La conque est le premier symbole. On trouve encore ici une approche anthropologique. La conque est un objet vecteur de pouvoir. En effet, ce coquillage est un objet qui va rapidement être utilisé au service d’une certaine idée de l’ordre social. En effet, le personnage principal et chef, Ralph, instaure une sorte de démocratie. Les décisions sont prises en assemblée et la personne qui porte la conque, quel que soit son niveau de charisme ou de taux d’appréciation dans la communauté, doit être écoutée. C’est donc également un outil pour garantir la liberté d’expression. Cependant, Ralph choisit de donner cet objet ou non : il concentre donc le pouvoir et reste décisionnaire. Évidemment, l’objet-symbole sera brisé, et avec lui, l’ordre social passera d’une relative démocratie à une anarchie donnant tout son sens à l’expression « La loi de la jungle ». Ce premier symbole est donc éminemment politique et manifeste la croyance de l’auteur en la démocratie et la liberté d’expression. Ceci dit, il montre ses limites, ne se contentant jamais de pointer du doigt.

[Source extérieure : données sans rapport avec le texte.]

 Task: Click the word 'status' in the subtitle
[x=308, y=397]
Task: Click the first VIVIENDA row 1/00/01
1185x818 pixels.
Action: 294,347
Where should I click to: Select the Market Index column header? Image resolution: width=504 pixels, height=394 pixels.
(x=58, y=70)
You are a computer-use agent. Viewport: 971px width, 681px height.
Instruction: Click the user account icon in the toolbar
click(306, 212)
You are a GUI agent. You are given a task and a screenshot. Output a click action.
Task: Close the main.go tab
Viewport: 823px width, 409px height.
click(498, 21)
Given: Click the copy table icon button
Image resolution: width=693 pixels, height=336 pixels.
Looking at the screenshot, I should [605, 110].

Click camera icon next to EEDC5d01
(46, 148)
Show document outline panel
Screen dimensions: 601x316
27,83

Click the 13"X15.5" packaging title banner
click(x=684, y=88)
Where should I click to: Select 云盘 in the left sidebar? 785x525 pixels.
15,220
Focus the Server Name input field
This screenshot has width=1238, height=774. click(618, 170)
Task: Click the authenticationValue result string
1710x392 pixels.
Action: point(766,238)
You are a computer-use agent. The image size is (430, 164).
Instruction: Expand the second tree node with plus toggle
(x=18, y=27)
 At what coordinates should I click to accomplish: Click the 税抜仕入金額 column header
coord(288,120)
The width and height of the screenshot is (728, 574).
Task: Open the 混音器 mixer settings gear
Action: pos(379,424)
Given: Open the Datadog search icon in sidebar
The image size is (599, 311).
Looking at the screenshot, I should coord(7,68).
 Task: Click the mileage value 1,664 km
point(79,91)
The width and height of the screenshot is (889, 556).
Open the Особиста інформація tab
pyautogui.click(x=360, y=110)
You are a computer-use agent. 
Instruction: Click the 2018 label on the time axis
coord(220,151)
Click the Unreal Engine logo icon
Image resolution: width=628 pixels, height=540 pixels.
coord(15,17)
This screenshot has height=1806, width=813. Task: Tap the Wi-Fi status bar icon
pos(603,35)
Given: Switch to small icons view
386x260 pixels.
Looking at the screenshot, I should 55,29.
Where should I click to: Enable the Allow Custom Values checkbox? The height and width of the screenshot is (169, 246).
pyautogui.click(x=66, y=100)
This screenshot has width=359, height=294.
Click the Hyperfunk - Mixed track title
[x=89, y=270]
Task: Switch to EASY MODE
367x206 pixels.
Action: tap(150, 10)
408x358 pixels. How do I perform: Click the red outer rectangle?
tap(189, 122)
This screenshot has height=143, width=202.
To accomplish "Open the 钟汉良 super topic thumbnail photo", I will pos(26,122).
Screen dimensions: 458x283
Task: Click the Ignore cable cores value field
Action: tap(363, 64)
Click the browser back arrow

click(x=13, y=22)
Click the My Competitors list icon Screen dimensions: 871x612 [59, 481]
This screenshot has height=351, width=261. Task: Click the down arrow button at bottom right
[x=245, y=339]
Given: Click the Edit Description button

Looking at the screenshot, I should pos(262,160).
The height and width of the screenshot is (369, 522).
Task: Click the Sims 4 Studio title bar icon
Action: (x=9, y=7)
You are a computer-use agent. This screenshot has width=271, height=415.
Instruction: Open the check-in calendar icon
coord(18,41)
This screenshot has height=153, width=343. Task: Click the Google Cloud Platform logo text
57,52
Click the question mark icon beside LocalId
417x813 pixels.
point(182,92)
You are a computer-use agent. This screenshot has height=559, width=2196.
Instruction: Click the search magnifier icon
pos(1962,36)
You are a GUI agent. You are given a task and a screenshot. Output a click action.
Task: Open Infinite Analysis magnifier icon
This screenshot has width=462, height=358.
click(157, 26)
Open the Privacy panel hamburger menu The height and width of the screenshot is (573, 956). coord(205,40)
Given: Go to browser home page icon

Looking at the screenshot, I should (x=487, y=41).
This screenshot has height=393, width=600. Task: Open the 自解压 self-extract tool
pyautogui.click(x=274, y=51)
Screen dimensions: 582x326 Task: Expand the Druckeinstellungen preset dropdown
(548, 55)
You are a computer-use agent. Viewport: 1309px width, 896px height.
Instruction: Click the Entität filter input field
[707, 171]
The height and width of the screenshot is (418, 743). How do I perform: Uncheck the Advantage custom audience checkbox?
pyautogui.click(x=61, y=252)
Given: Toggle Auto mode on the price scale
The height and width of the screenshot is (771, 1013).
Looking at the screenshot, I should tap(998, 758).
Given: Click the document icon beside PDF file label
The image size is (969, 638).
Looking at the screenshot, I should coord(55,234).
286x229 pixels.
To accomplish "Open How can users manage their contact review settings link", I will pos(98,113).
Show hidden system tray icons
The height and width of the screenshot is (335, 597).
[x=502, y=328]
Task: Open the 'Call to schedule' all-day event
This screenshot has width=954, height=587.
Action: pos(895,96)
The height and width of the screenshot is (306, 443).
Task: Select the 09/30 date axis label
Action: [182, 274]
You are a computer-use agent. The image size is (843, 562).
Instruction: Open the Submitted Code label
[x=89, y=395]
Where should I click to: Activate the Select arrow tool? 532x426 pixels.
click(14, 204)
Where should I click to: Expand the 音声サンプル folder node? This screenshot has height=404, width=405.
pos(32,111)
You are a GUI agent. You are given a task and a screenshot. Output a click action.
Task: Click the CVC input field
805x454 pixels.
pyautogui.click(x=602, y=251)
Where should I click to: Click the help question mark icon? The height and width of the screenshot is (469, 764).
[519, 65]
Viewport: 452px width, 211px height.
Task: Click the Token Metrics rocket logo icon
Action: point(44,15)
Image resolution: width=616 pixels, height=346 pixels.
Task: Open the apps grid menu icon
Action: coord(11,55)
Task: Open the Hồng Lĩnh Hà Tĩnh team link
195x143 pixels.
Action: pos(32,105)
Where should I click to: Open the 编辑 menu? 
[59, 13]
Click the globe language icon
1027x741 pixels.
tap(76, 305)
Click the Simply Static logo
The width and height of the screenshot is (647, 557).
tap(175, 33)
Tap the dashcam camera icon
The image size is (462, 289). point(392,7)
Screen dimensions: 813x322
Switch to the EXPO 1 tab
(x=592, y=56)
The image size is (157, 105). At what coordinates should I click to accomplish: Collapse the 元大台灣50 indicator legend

Le deuxième symbole apparaît plutôt tardivement. Il s’agit ni plus ni moins de Sa majesté des mouches. Sans révéler un point scénaristique important, disons que c’est un symbole de folie et de fanatisme.

Enfin, il existe tout un ensemble qui a du symbole l’aspect récurrent. En effet, les garçons sont enfermés en plein air, ne pouvant s’échapper de l’île, milieu hostile. On assiste à la monotonie désespérée de leur quotidien à travers la récurrence des mêmes éléments : les fruits, la plage, l’océan, le feu, la chasse, la peur.

L’aventure et le danger

Ce livre montre une aventure brute dans laquelle les personnages évoluent. La véritable aventure est indissociable du sentiment que tout pourrait s’arrêter au moindre faux pas. Ce que nous vivons peut nous traumatiser, nous transformer, voire nous souiller et nous corrompre. La noirceur dont nous pouvons être imprégnés est indissociable d’un espoir ténu. L’espoir d’être sauvé par l’abnégation, la violence sous le vernis de la civilisation. Le courage de faire face à soi et à ses convictions.

Le courage d’affronter Sa majesté des mouches   

Bibliographie

GOLDING, William (auteur). Sa majesté des mouches. Claude LAPOINTE ill. Lola TRANEC-DUBLED trad. Paris : Éditions Gallimard, 1996. 285 p., ill. en coul. ; format 17,5X10,7 cm. (Folio junior). ISBN 2-07-033447-3 (relié). Titre original : Lord of the Flies.